Problems running scan SDK examples from NVidia

HiI have tried running NVidia's OpenCL example of scan (prefixsum) on an Intel CPU but without luck.The program fails with a memory error.If I remove the barrier synchronization lines in the following part of the code it runs without errors, but the results are offcause wrong:

inline uint scan1Inclusive(uint idata, __local uint *l_Data, uint size){
	uint pos = 2 * get_local_id(0) - (get_local_id(0) & (size - 1));
    l_Data[pos] = 0;
    pos += size;
    l_Data[pos] = idata;

	for(uint offset = 1; offset < size; offset <<= 1){
		barrier(CLK_LOCAL_MEM_FENCE); //Fails with Intel openCL
        uint t = l_Data[pos] + l_Data[pos - offset];
		barrier(CLK_LOCAL_MEM_FENCE); //Fails with Intel openCL
		l_Data[pos] = t;
	return l_Data[pos];

I have tested other code using barriers that worked fine.

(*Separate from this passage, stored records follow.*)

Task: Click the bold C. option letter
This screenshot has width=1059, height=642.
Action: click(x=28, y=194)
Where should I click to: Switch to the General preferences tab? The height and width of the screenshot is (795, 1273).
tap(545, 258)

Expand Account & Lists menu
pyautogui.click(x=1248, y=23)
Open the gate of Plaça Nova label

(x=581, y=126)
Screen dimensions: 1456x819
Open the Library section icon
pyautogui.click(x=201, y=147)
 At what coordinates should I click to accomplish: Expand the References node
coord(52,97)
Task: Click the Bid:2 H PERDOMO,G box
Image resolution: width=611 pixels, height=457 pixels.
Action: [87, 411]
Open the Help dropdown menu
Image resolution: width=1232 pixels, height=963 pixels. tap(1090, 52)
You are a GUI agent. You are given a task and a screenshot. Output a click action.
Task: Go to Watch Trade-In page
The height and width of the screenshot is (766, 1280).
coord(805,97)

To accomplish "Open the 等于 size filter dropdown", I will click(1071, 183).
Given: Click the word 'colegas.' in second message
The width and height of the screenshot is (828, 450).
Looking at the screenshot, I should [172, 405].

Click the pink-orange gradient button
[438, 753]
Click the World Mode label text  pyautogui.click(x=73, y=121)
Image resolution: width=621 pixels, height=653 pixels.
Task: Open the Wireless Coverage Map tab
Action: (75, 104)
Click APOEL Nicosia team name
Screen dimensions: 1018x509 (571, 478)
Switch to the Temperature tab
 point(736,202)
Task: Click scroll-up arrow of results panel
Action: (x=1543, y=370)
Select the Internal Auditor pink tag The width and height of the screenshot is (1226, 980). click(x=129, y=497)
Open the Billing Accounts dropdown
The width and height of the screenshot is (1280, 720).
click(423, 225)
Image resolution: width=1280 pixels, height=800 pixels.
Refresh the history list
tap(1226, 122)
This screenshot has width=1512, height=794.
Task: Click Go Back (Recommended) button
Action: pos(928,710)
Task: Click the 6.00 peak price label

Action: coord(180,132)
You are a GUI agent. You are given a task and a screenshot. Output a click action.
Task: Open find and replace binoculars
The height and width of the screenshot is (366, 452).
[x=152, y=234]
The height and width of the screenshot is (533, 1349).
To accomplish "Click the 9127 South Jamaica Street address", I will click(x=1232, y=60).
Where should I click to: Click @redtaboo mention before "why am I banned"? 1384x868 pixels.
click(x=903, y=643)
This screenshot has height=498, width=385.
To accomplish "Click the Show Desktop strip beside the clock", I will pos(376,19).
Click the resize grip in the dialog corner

The main difference is that this example is using a three layer nesting of inlining. The inserted code is the innermost function.The code runs fine on a NVidia graphics card and on CPU compiled with the AMD openCL compiler.-Jens

Have just tried to inline the code manually which made it work!

Hello jrimestad,

Thanks for the report. We're working on reproducing and fixing the problem.